Tarantino déchaine son talent avec Django Unchained.

20 Jan
    Django Unchained est sans conteste l’un des films, si ce n’est le film, le plus attendu de ce début d’année. En effet, avec trois prix et quatorze nominations (dont cinq aux Oscars) ce western signé Quentin Tarantino, sur nos écrans depuis le 16 Janvier 2013, n’a pas fini de nous éblouir grâce à son efficacité. Après le décevant Inglorious Basterds, le réalisateur reprend les rênes du septième art et nous coupe le souffle pendant deux heures quarante-quatre.
Django

Django s’entrainant au tire pour sauver sa Broohmilda.

   L’histoire se déroule dans le sud des Etats-Unis, deux ans avant la guerre de Sécession. Un soir, le Dr.
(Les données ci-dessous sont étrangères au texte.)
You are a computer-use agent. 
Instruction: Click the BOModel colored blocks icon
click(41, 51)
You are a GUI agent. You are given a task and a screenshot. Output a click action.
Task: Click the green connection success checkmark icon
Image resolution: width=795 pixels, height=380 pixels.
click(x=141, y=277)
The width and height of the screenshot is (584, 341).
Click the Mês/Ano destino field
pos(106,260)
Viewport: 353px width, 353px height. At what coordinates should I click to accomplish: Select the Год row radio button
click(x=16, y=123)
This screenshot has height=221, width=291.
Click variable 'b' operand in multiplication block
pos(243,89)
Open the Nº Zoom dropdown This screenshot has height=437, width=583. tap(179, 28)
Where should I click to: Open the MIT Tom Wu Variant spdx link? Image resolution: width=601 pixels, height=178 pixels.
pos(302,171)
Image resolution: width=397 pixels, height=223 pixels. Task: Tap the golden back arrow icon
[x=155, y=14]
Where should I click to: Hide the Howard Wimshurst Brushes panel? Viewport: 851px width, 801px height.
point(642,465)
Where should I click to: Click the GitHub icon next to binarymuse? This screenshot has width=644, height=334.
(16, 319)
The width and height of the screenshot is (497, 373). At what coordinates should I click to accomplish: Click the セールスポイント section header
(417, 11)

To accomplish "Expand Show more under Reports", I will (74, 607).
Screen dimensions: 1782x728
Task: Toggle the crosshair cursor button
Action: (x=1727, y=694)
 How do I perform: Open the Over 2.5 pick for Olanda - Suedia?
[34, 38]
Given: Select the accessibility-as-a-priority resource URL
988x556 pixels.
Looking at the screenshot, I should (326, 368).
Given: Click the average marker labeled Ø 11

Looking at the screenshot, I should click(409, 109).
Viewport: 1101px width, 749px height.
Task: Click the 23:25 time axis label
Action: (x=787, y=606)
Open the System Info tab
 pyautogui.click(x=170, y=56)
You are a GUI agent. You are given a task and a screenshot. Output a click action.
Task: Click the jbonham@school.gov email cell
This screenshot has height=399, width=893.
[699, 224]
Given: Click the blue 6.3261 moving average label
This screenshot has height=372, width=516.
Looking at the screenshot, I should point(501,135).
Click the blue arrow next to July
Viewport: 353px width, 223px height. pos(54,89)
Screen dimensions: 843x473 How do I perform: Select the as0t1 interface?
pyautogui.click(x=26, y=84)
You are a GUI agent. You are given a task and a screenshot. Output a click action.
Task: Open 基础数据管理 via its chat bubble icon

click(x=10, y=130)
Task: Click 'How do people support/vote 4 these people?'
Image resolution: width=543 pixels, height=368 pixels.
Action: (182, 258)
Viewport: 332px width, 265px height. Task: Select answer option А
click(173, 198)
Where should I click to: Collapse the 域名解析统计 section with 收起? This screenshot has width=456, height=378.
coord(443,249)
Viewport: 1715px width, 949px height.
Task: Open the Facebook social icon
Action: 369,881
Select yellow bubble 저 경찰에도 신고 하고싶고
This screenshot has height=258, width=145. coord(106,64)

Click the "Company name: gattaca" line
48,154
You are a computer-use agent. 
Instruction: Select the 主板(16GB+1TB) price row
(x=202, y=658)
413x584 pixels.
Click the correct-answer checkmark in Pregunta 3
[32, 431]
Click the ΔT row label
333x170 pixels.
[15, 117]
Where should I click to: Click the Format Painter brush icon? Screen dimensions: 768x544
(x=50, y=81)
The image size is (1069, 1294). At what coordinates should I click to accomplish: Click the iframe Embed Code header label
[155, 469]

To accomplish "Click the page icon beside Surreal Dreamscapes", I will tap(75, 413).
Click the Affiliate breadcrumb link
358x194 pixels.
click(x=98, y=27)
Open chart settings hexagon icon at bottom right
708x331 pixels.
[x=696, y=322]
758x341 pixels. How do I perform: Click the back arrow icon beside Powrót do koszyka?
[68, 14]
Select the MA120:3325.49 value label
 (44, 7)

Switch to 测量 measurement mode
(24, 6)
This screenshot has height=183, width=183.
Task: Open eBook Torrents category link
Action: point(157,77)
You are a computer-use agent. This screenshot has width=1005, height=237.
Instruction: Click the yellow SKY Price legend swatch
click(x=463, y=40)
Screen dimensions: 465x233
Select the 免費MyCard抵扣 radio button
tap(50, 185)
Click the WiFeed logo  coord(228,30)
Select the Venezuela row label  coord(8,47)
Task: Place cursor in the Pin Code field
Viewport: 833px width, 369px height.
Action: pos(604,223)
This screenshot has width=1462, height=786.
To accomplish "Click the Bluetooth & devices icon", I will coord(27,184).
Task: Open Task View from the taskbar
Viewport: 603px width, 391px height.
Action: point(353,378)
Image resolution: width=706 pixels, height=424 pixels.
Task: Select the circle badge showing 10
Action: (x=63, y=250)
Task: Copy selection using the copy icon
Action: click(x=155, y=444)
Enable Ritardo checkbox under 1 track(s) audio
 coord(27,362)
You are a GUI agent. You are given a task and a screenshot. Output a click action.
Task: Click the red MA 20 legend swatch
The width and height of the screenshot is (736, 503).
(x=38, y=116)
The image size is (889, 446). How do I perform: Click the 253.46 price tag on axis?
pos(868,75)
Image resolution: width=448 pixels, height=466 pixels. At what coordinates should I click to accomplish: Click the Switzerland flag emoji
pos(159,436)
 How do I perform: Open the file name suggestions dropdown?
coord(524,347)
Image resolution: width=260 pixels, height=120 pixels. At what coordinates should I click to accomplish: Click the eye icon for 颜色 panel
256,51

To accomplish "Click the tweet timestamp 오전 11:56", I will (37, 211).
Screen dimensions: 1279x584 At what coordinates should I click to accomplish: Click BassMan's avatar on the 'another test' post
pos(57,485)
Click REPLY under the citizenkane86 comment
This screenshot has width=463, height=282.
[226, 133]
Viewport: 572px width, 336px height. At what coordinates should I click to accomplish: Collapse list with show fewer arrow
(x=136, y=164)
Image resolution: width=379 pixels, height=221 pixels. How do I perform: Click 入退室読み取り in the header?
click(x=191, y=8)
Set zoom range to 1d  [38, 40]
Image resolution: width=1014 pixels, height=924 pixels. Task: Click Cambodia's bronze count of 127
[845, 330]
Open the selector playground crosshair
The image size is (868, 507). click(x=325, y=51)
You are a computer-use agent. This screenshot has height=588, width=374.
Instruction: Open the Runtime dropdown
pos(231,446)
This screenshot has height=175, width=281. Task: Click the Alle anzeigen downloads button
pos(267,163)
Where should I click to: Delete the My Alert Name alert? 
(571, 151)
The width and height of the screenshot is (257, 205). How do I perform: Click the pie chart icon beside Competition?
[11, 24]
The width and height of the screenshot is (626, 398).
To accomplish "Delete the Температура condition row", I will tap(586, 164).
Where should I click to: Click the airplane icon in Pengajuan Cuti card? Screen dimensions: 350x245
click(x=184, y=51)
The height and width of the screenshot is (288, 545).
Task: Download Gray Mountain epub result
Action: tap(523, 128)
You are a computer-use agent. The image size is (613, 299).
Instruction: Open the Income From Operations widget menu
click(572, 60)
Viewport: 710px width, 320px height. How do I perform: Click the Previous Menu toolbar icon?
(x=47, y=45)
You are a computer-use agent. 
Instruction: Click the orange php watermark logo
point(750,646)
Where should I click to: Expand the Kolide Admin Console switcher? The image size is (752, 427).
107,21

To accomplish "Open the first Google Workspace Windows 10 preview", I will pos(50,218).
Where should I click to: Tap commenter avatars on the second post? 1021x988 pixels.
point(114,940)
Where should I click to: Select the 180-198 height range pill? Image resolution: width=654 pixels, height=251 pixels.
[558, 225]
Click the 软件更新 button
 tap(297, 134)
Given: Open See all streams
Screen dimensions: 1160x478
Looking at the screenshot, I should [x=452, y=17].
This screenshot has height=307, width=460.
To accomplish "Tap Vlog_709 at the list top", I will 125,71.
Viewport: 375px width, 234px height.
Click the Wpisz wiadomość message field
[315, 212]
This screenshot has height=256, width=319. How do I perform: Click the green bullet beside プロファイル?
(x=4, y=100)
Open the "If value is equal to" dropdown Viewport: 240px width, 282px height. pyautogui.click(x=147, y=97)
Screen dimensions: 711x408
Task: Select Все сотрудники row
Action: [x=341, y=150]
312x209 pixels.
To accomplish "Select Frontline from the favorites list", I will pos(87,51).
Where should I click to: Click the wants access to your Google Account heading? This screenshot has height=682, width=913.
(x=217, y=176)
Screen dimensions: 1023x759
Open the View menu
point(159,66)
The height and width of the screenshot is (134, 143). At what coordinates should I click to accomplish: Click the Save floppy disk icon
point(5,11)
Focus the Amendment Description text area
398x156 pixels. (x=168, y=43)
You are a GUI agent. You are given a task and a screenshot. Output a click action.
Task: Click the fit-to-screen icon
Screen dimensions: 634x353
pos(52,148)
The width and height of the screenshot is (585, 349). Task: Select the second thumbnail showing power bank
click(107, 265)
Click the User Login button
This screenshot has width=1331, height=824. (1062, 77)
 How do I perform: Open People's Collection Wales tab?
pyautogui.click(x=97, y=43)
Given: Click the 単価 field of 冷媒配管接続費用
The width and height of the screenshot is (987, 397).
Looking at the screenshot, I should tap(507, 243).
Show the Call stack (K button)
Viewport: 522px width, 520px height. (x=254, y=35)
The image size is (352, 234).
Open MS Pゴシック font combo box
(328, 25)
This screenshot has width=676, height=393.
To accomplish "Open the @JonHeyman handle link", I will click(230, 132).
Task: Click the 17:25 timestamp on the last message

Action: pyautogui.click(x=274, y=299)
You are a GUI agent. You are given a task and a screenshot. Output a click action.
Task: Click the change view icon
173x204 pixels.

King Schultz, chasseur de prime, achète Django afin qu’il l’aide à mettre la main sur les frères Brittle. En échange, il lui promet de l’aider à sauver son épouse, Broohmilda. Les deux amants ont en effet été volontairement séparés par le commerce des esclaves. Django accepte alors le pacte de Schultz, et ensemble ils réussissent à retrouver les trois frères. Il est maintenant temps pour les deux hommes de se mettre à la recherche de Broohmilda. Mais un obstacle de taille se dresse entre eux : M. Candy et son fidèle esclave un peu trop zélé, Stephen.

   Pour la première fois Tarantino s’essaie au western. Dès les premières minutes du film, l’atmosphère est plantée grâce au choix de la police pour le générique qui n’est pas sans rappeler de nombreux films de ce genre. S’ensuivent ensuite de longs plans sur des paysages désertiques typiques. On ne peut pas parler de western sans y incorporer une bonne dose d’action, de flingues et de bastons en tout genre. C’était sans compter sur Tarantino et ses prédispositions à traiter la violence dans ses films. On trouve ainsi dans Django Unchained, de nombreuses scènes de gunfight, toujours filmées avec dynamisme. On peut dire aussi que le sang coule à flot. Âmes sensibles s’abstenir ! Tarantino berce également son intrigue avec les mélodies du compositeur italien Ennio Morricone, connu aussi pour avoir composé les musiques de film de son ami Sergio Leone.

   Ce n’est pas seulement un western que Tarantino a voulu faire. N’oublions pas en effet que son film traite de l’esclavage et de son commerce. Le réalisateur crée ainsi un sentiment d’empathie avec son personnage Django. On ne peut s’empêcher d’adhérer à son désir de vengeance. A travers les fameuses fusillades et toute l’hémoglobine qui en découle, on a l’impression que Tarantino donne à Django un pouvoir. Celui de prendre sa revanche sur tous ses oppresseurs. Il entremêle avec succès des scènes plus ou moins émouvantes pour ensuite faire surgir un cynisme, un humour noir des plus décapants. On notera aussi que le casting est incroyable. On retrouve ainsi Jamie Foxx en esclave révolté, Christoph Waltz en chasseur de prime des plus cyniques, Léonardo DiCaprio en grand méchant loup, Samuel L. Jackson en esclave raciste qui a soif de pouvoir et Kerry Washington qui incarne la chère et tendre Broohmilda. Que rêver de mieux pour faire passer les émotions les plus extrêmes ? Au final, Quentin Tarantino n’a pas juste tenté de faire un western. Il a revisité le genre, ce l’est approprié en y apportant une touche de modernité.